## Stored data:
= = = = = = =

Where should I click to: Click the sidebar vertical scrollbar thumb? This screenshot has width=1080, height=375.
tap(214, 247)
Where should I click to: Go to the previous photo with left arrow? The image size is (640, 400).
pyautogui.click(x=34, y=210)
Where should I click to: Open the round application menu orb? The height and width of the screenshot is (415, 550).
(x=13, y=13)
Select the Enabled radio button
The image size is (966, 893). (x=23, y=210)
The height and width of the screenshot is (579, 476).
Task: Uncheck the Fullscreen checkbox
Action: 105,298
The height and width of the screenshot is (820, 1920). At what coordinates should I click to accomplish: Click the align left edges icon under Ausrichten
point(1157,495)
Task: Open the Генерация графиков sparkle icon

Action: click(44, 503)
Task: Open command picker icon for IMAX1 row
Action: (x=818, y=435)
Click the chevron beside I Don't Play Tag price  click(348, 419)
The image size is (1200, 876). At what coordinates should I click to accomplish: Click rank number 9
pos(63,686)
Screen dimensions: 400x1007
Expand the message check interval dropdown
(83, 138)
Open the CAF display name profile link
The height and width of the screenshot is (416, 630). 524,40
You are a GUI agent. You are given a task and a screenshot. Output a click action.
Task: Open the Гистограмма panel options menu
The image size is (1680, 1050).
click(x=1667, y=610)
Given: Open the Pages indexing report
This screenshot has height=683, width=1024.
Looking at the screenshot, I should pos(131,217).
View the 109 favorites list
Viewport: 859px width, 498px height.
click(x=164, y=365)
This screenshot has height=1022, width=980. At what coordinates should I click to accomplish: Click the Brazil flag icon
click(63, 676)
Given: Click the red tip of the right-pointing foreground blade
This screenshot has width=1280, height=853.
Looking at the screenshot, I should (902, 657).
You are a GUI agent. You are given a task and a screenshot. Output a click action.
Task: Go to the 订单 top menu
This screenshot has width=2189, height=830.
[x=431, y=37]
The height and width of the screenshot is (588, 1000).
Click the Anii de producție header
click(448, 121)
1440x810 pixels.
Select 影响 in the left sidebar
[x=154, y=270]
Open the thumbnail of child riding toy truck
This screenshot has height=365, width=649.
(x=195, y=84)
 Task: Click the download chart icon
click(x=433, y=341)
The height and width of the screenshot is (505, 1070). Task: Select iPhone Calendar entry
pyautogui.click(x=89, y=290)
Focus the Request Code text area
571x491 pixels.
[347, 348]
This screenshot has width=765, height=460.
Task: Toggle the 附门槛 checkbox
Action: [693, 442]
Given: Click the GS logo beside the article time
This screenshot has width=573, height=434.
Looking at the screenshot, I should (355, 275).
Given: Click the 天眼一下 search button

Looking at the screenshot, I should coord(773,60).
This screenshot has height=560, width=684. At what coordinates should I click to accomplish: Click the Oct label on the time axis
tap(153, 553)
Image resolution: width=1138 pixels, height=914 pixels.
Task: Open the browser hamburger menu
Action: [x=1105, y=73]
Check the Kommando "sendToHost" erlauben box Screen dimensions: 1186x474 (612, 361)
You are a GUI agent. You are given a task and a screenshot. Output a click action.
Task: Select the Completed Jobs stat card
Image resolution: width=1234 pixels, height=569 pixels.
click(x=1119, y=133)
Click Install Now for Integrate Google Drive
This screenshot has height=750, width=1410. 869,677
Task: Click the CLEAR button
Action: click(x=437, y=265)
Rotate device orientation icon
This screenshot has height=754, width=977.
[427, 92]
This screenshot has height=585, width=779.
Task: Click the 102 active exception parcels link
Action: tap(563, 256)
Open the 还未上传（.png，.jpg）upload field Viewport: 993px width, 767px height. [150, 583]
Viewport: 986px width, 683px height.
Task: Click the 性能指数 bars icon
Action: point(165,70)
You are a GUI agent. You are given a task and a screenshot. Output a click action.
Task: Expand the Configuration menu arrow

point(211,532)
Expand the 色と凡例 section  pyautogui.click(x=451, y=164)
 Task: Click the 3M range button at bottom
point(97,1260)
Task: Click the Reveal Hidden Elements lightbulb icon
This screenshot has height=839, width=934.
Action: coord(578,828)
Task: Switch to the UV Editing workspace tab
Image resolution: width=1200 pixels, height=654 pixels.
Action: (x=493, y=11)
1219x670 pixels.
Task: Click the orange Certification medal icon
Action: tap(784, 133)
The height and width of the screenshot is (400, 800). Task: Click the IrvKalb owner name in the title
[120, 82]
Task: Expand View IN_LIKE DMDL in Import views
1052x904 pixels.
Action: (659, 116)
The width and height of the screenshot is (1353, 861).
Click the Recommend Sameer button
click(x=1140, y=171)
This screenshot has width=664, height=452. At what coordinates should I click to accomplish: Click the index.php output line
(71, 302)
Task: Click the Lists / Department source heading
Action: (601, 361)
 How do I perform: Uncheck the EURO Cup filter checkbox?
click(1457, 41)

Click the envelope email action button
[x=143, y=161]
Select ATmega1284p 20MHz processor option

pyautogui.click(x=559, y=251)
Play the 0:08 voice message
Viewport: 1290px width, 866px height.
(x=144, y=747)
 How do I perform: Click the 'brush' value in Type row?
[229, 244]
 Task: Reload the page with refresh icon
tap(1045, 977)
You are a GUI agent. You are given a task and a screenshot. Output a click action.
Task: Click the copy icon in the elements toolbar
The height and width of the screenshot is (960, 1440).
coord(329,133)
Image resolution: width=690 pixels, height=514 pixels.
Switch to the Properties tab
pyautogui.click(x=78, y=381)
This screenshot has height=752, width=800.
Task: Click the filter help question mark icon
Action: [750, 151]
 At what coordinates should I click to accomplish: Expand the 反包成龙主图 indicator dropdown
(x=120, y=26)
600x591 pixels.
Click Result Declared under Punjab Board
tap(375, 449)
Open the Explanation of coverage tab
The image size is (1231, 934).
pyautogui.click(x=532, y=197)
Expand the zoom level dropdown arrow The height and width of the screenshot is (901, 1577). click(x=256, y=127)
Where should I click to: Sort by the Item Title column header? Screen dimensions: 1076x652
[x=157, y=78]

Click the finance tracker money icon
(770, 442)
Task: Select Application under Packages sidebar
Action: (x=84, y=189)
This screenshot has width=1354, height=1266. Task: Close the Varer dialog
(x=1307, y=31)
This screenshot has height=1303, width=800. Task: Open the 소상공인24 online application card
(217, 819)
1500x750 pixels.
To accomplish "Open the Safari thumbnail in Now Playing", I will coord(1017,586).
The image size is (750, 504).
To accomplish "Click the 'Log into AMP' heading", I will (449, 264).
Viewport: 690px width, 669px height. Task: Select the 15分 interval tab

= = = = = = =

## Brief:
What's needed is every entry, returned word for word.

## Reply to the task:
Where should I click to: Click the sidebar vertical scrollbar thumb? This screenshot has width=1080, height=375.
tap(214, 247)
Where should I click to: Go to the previous photo with left arrow? The image size is (640, 400).
pyautogui.click(x=34, y=210)
Where should I click to: Open the round application menu orb? The height and width of the screenshot is (415, 550).
(x=13, y=13)
Select the Enabled radio button
The image size is (966, 893). (x=23, y=210)
The height and width of the screenshot is (579, 476).
Task: Uncheck the Fullscreen checkbox
Action: 105,298
The height and width of the screenshot is (820, 1920). At what coordinates should I click to accomplish: Click the align left edges icon under Ausrichten
point(1157,495)
Task: Open the Генерация графиков sparkle icon

Action: click(44, 503)
Task: Open command picker icon for IMAX1 row
Action: (x=818, y=435)
Click the chevron beside I Don't Play Tag price  click(348, 419)
The image size is (1200, 876). At what coordinates should I click to accomplish: Click rank number 9
pos(63,686)
Screen dimensions: 400x1007
Expand the message check interval dropdown
(83, 138)
Open the CAF display name profile link
The height and width of the screenshot is (416, 630). 524,40
You are a GUI agent. You are given a task and a screenshot. Output a click action.
Task: Open the Гистограмма panel options menu
The image size is (1680, 1050).
click(x=1667, y=610)
Given: Open the Pages indexing report
This screenshot has height=683, width=1024.
Looking at the screenshot, I should pos(131,217).
View the 109 favorites list
Viewport: 859px width, 498px height.
click(x=164, y=365)
This screenshot has height=1022, width=980. At what coordinates should I click to accomplish: Click the Brazil flag icon
click(63, 676)
Given: Click the red tip of the right-pointing foreground blade
This screenshot has width=1280, height=853.
Looking at the screenshot, I should (902, 657).
You are a GUI agent. You are given a task and a screenshot. Output a click action.
Task: Go to the 订单 top menu
This screenshot has width=2189, height=830.
[x=431, y=37]
The height and width of the screenshot is (588, 1000).
Click the Anii de producție header
click(448, 121)
1440x810 pixels.
Select 影响 in the left sidebar
[x=154, y=270]
Open the thumbnail of child riding toy truck
This screenshot has height=365, width=649.
(x=195, y=84)
 Task: Click the download chart icon
click(x=433, y=341)
The height and width of the screenshot is (505, 1070). Task: Select iPhone Calendar entry
pyautogui.click(x=89, y=290)
Focus the Request Code text area
571x491 pixels.
[347, 348]
This screenshot has width=765, height=460.
Task: Toggle the 附门槛 checkbox
Action: [693, 442]
Given: Click the GS logo beside the article time
This screenshot has width=573, height=434.
Looking at the screenshot, I should (355, 275).
Given: Click the 天眼一下 search button

Looking at the screenshot, I should coord(773,60).
This screenshot has height=560, width=684. At what coordinates should I click to accomplish: Click the Oct label on the time axis
tap(153, 553)
Image resolution: width=1138 pixels, height=914 pixels.
Task: Open the browser hamburger menu
Action: [x=1105, y=73]
Check the Kommando "sendToHost" erlauben box Screen dimensions: 1186x474 (612, 361)
You are a GUI agent. You are given a task and a screenshot. Output a click action.
Task: Select the Completed Jobs stat card
Image resolution: width=1234 pixels, height=569 pixels.
click(x=1119, y=133)
Click Install Now for Integrate Google Drive
This screenshot has height=750, width=1410. 869,677
Task: Click the CLEAR button
Action: click(x=437, y=265)
Rotate device orientation icon
This screenshot has height=754, width=977.
[427, 92]
This screenshot has height=585, width=779.
Task: Click the 102 active exception parcels link
Action: tap(563, 256)
Open the 还未上传（.png，.jpg）upload field Viewport: 993px width, 767px height. [150, 583]
Viewport: 986px width, 683px height.
Task: Click the 性能指数 bars icon
Action: point(165,70)
You are a GUI agent. You are given a task and a screenshot. Output a click action.
Task: Expand the Configuration menu arrow

point(211,532)
Expand the 色と凡例 section  pyautogui.click(x=451, y=164)
 Task: Click the 3M range button at bottom
point(97,1260)
Task: Click the Reveal Hidden Elements lightbulb icon
This screenshot has height=839, width=934.
Action: coord(578,828)
Task: Switch to the UV Editing workspace tab
Image resolution: width=1200 pixels, height=654 pixels.
Action: (x=493, y=11)
1219x670 pixels.
Task: Click the orange Certification medal icon
Action: tap(784, 133)
The height and width of the screenshot is (400, 800). Task: Click the IrvKalb owner name in the title
[120, 82]
Task: Expand View IN_LIKE DMDL in Import views
1052x904 pixels.
Action: (659, 116)
The width and height of the screenshot is (1353, 861).
Click the Recommend Sameer button
click(x=1140, y=171)
This screenshot has width=664, height=452. At what coordinates should I click to accomplish: Click the index.php output line
(71, 302)
Task: Click the Lists / Department source heading
Action: (601, 361)
 How do I perform: Uncheck the EURO Cup filter checkbox?
click(1457, 41)

Click the envelope email action button
[x=143, y=161]
Select ATmega1284p 20MHz processor option

pyautogui.click(x=559, y=251)
Play the 0:08 voice message
Viewport: 1290px width, 866px height.
(x=144, y=747)
 How do I perform: Click the 'brush' value in Type row?
[229, 244]
 Task: Reload the page with refresh icon
tap(1045, 977)
You are a GUI agent. You are given a task and a screenshot. Output a click action.
Task: Click the copy icon in the elements toolbar
The height and width of the screenshot is (960, 1440).
coord(329,133)
Image resolution: width=690 pixels, height=514 pixels.
Switch to the Properties tab
pyautogui.click(x=78, y=381)
This screenshot has height=752, width=800.
Task: Click the filter help question mark icon
Action: [750, 151]
 At what coordinates should I click to accomplish: Expand the 反包成龙主图 indicator dropdown
(x=120, y=26)
600x591 pixels.
Click Result Declared under Punjab Board
tap(375, 449)
Open the Explanation of coverage tab
The image size is (1231, 934).
pyautogui.click(x=532, y=197)
Expand the zoom level dropdown arrow The height and width of the screenshot is (901, 1577). click(x=256, y=127)
Where should I click to: Sort by the Item Title column header? Screen dimensions: 1076x652
[x=157, y=78]

Click the finance tracker money icon
(770, 442)
Task: Select Application under Packages sidebar
Action: (x=84, y=189)
This screenshot has width=1354, height=1266. Task: Close the Varer dialog
(x=1307, y=31)
This screenshot has height=1303, width=800. Task: Open the 소상공인24 online application card
(217, 819)
1500x750 pixels.
To accomplish "Open the Safari thumbnail in Now Playing", I will coord(1017,586).
The image size is (750, 504).
To accomplish "Click the 'Log into AMP' heading", I will (449, 264).
Viewport: 690px width, 669px height. Task: Select the 15分 interval tab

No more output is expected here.